I believe the closing of Schenley High School was the straw that broke the camel's back. The parents did not go quietly. One way families responded was to withdraw their children from District schools. One out of five students left district schools since the reforms began in 2006. That is a damning statistic.

My conversations with District teachers, board members, parents and supporters of traditional public education have generated many beliefs about why the District is doing so poorly. Supporters of traditional public education:
  • blame the state government for their problems because of decreased funding (even though the CGCS report states there is plenty of funding on hand that is underutilized);
  • blame the federal government because they hated No Child Left Behind and its abusive testing;
  • blame the charter schools because they take funding from the school district and suggest they are similar to "private schools".
  • blame the Union and the Teachers; 
  • blame the School Board and the Administrators. 
Fingers point everywhere.

Something significant happened during the timeframe in question (2006 - 2016) in the Pittsburgh Public Schools that no one wants to talk about. I would suggest that the stakeholders would rather place blame on external sources then do the research and connect the dots.

During the same timeframe that Mr. Roosevelt and Dr. Lane "reformed" Pittsburgh education, closed 22 neighborhood schools and displaced 6000 students, three charter schools opened in Pittsburgh - the Environmental Charter K-8, Propel Hazelwood K-8 and Propel Northside K-8. Why did these charter schools open up? And why did they open up in those particular neighborhoods?

During the same timeframe that the District closed 22 schools and displaced 6000 students, nearly every private school in Pittsburgh expanded their capacity - Ellis, Winchester, Oakland Catholic, Central Catholic, the Neighborhood Academy, Imani Christian Academy and Pittsburgh Urban Christian School. Was this a coincidence? Why were they expanding at this place and time? And who were the students that filled this new capacity?

Let's look at three neighborhood case studies during this time period, to try and answer these questions and connect the dots.


Regent Square and the Environmental Charter School


I have already blogged on the Regent Square story in depth.  Have a read and you will learn about what occurred in terms of schools in that community. Let's take a quick look specifically from 2006 to 2016.

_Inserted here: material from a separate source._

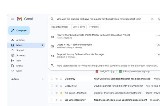Clear the search with the X icon
160x106 pixels.
153,19
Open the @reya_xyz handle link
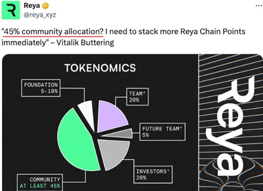The width and height of the screenshot is (263, 191). click(x=40, y=15)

The neighborhoods east of Squirrel Hill in the city are Swisshelm Park, Point Breeze, Regent Square, Homewood South and East Hills. Let's look at how schools in that community were effected by the reforms of 2006 - 2016. Note: the racial and socio-economic demographics are significant to this discussion.
  • Park Place is a small community north of Regent Square and bordering Point Breeze. This area is mixed race, similar to the Environmental Charter School demographic. PPS closed Park Place Elementary School in 1974. 
  • Swisshelm Park is a small secluded community that is almost entirely white and working class. PPS closed Swisshelm Park Elementary School pre-2006.
  • Regent Square is a small community (that includes Pittsburgh, Swissvale, Edgewood and Wilkinsburg). The Pittsburgh portion of Regent Square is almost entirely white middle class. PPS closed Regent Square Elementary School in 2004. 
  • East Hills is dominated by a low income housing development at the far east border of the city. Students from East Hills either were bused to Regent Square or Crescent Elementary School (Homewood) or attended East Hill Elementary School. East Hills Elementary School was a foreign language magnet that was racially balanced. PPS closed East Hills Elementary School in 2006. It also closed Crescent Elementary School as a neighborhood school and converted it to be part of the consolidated Helen Faison K-8 school.  
Are you getting the picture? The district left these communities high and dry. Currently, students who live in Swisshelm Park, Regent Square, Park Place or East Hills, are bused from 3 to 5 miles outside of their community to attend schools in either Homewood or Squirrel Hill. Once the district closed these community schools, they sold them to developers or community organizations. You can guess what happened. Charter or private schools opened up in them. 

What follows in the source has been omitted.